● **Work task**
For this exercise, the reply is the listing below, reproduced exactly.

Content starts

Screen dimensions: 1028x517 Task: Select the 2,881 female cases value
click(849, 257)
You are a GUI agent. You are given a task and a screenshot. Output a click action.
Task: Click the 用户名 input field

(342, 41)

Content ends

● **Solution for this task**
Screen dimensions: 1028x517 Task: Select the 2,881 female cases value
click(849, 257)
You are a GUI agent. You are given a task and a screenshot. Output a click action.
Task: Click the 用户名 input field

(342, 41)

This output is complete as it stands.